Task requirements —
Going down the data below, set down exactly the line with "School (811, 164)" and each line after it through the line with "Escursione al ponte"; no other lines.

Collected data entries
*-*-*
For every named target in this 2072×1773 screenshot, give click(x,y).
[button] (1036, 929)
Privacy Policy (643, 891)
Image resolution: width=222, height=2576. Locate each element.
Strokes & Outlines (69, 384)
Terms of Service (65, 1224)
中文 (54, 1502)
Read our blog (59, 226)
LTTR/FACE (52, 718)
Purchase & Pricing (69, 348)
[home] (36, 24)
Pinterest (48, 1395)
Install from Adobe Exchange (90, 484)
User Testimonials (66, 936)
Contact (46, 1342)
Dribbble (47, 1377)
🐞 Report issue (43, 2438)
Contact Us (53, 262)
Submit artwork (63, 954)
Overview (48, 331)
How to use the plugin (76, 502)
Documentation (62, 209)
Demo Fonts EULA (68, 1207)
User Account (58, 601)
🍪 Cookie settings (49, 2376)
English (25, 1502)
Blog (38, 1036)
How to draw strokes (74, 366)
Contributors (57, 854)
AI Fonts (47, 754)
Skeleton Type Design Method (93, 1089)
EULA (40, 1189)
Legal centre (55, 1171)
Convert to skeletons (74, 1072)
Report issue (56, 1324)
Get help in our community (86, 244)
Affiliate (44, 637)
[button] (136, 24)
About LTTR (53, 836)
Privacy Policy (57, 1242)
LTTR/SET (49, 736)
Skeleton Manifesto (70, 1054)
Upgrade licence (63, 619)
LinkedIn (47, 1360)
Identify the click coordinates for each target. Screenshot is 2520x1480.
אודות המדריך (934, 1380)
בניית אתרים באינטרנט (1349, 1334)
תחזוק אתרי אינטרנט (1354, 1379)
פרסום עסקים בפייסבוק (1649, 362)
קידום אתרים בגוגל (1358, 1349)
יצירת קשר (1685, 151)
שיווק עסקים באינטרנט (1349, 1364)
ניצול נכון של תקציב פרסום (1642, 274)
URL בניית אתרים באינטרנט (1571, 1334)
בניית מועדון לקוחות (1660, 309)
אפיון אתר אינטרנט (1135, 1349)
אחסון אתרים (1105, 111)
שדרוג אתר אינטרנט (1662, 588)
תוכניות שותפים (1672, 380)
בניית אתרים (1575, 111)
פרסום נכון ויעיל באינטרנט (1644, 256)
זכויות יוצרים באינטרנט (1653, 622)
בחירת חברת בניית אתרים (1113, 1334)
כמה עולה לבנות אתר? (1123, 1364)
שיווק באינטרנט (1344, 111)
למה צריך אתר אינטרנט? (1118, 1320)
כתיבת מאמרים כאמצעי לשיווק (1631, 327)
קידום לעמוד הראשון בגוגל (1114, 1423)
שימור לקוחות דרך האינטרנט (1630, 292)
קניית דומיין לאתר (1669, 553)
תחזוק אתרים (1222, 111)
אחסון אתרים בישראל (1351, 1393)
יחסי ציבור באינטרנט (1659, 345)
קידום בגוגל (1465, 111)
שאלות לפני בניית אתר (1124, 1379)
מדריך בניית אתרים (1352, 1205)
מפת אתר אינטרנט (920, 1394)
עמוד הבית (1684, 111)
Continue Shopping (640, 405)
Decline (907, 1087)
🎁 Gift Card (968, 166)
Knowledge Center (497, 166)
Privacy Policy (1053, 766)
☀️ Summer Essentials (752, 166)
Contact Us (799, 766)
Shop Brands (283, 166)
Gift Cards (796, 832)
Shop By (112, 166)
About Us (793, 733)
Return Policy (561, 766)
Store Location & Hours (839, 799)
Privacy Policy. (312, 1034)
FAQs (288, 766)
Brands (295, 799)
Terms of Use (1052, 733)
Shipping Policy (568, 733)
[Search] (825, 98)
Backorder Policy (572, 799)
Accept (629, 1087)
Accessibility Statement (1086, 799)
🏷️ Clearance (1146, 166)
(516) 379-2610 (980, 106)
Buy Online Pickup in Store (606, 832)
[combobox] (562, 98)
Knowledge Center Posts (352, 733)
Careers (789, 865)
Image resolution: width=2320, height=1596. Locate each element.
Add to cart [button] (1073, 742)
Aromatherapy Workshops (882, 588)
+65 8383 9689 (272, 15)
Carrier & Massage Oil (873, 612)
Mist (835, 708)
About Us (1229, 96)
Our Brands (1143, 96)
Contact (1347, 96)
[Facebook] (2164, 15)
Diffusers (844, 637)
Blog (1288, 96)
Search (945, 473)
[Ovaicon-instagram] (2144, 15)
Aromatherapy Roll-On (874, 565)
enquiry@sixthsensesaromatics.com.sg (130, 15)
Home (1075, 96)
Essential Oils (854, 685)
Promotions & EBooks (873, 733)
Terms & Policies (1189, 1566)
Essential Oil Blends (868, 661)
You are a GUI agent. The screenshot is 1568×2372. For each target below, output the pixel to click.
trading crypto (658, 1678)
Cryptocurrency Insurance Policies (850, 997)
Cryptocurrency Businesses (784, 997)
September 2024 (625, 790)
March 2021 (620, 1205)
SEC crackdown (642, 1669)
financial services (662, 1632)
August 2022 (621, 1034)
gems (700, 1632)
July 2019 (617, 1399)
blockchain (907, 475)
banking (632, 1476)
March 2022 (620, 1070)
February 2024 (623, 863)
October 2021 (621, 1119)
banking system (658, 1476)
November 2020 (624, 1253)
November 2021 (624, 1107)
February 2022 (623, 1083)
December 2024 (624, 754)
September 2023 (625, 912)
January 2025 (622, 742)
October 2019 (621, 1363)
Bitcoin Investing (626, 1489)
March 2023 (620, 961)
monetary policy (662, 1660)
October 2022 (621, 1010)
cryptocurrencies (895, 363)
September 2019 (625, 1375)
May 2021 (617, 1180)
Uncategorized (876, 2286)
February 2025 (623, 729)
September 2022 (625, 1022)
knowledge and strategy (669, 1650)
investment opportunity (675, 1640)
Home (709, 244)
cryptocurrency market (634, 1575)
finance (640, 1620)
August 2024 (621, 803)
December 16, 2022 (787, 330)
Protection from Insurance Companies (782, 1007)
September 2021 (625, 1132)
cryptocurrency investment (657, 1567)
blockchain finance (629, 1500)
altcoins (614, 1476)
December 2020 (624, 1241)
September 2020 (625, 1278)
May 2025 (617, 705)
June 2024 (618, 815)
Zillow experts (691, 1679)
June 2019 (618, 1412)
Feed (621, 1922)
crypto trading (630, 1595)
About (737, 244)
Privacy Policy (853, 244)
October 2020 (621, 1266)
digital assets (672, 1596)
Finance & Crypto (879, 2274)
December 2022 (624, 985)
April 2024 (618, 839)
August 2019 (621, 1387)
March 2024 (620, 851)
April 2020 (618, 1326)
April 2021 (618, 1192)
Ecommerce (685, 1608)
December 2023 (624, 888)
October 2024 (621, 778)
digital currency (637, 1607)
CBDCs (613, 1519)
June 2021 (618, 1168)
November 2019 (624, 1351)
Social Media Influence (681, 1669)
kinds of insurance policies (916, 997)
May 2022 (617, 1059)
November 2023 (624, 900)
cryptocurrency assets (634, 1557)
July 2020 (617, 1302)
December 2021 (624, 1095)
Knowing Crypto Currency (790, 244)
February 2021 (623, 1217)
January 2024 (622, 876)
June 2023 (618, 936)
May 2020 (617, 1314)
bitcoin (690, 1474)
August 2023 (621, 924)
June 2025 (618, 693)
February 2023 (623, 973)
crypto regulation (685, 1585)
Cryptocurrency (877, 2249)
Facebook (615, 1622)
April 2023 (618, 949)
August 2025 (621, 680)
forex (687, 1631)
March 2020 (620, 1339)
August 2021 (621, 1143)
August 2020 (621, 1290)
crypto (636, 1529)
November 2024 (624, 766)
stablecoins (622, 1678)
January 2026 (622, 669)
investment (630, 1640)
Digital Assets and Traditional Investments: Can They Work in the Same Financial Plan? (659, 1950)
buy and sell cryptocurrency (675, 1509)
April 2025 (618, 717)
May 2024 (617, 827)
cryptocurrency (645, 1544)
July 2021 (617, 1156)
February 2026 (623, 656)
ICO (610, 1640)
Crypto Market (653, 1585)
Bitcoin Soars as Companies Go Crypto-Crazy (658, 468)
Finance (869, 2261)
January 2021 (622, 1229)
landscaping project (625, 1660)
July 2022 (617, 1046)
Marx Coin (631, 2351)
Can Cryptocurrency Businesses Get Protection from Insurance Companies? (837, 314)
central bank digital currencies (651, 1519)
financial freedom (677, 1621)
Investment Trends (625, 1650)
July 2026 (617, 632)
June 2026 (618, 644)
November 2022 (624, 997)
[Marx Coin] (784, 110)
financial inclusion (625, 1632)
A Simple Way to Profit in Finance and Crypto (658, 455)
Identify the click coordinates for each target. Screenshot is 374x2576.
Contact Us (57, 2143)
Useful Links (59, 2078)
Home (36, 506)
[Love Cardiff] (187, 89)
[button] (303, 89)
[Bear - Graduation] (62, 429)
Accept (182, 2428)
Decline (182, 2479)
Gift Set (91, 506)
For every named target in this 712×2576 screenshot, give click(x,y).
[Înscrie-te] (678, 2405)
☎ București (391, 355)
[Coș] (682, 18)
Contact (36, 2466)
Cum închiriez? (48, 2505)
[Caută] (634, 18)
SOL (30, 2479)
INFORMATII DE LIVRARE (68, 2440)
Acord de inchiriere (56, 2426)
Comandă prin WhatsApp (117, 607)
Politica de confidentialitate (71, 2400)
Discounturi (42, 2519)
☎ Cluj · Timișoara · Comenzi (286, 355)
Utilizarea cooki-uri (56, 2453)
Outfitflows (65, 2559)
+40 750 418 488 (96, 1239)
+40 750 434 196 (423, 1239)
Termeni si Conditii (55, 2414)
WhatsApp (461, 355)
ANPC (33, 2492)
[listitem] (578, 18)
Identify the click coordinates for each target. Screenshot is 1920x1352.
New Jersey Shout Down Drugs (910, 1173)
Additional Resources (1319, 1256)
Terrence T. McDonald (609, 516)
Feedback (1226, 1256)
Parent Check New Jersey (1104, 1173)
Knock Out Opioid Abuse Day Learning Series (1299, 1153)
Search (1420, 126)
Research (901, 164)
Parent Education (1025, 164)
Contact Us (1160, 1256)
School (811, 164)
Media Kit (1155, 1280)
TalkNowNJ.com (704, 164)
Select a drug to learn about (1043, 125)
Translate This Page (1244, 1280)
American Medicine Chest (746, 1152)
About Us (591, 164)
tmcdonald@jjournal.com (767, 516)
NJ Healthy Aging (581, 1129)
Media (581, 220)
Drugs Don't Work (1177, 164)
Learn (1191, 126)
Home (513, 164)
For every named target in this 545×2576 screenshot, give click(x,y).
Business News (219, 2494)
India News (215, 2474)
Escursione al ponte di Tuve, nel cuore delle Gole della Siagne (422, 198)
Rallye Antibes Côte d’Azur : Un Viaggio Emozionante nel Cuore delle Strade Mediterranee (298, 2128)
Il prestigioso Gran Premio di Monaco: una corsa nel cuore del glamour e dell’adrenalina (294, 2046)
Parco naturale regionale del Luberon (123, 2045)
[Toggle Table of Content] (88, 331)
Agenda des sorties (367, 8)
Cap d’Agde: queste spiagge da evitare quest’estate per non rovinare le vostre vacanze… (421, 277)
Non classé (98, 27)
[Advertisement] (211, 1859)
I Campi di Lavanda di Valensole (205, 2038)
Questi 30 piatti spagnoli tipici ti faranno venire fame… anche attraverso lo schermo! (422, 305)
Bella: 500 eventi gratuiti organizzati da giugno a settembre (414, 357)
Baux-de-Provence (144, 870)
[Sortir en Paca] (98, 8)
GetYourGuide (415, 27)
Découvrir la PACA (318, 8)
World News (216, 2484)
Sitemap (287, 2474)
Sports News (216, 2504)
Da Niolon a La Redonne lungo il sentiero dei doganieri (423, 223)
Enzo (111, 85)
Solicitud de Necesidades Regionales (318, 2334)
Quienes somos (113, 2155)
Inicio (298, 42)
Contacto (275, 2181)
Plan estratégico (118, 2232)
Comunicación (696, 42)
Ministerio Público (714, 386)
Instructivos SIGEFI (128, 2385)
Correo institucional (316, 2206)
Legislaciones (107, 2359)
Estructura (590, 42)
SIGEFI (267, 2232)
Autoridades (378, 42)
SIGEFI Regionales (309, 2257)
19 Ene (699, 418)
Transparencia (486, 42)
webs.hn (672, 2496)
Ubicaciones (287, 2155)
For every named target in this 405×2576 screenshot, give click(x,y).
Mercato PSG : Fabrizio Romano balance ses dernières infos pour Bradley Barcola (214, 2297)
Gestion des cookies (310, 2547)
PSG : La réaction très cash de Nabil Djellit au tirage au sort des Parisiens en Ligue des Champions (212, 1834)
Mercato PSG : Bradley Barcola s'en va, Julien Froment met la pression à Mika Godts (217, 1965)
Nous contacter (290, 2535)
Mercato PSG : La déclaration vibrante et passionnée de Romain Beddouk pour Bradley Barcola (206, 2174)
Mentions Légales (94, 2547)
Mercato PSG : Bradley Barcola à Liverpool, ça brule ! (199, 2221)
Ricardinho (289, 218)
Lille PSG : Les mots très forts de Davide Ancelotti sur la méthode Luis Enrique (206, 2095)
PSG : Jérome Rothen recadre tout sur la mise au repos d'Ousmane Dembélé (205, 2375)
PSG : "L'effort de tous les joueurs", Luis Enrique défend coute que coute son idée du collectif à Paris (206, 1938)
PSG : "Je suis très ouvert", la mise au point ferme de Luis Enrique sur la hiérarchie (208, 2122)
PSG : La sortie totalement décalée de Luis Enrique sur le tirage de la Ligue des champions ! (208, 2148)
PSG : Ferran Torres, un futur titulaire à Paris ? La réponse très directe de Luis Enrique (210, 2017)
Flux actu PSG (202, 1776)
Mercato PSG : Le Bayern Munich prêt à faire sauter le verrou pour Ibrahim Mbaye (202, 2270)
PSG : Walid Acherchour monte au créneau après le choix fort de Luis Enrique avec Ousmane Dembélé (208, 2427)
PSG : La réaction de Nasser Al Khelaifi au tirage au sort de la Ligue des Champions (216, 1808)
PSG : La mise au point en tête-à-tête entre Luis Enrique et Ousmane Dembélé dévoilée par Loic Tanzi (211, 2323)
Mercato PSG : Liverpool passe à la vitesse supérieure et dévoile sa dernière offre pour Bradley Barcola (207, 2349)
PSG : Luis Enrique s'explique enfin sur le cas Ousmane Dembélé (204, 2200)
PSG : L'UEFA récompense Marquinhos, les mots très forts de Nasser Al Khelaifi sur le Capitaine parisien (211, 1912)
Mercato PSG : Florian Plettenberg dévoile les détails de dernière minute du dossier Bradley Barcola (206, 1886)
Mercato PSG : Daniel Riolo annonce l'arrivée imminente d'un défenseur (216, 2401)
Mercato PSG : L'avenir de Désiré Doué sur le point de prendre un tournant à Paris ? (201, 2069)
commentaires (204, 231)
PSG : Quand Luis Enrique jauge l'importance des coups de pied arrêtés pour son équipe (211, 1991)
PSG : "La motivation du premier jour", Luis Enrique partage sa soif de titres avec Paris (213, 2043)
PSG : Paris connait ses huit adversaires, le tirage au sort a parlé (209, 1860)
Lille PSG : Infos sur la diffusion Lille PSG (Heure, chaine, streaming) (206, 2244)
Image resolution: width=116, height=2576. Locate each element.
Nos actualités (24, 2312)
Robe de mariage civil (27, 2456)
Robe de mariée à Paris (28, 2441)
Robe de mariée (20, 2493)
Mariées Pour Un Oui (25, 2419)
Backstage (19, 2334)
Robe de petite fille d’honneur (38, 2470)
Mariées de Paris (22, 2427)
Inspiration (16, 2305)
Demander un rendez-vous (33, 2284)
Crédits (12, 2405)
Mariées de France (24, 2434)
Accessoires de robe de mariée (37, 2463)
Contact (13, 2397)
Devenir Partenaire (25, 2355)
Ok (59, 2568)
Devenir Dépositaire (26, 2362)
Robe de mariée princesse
*-*-*
Result for this task —
School (811, 164)
Media Kit (1155, 1280)
TalkNowNJ.com (704, 164)
Select a drug to learn about (1043, 125)
Translate This Page (1244, 1280)
American Medicine Chest (746, 1152)
About Us (591, 164)
tmcdonald@jjournal.com (767, 516)
NJ Healthy Aging (581, 1129)
Media (581, 220)
Drugs Don't Work (1177, 164)
Learn (1191, 126)
Home (513, 164)
For every named target in this 545×2576 screenshot, give click(x,y).
Business News (219, 2494)
India News (215, 2474)
Escursione al ponte di Tuve, nel cuore delle Gole della Siagne (422, 198)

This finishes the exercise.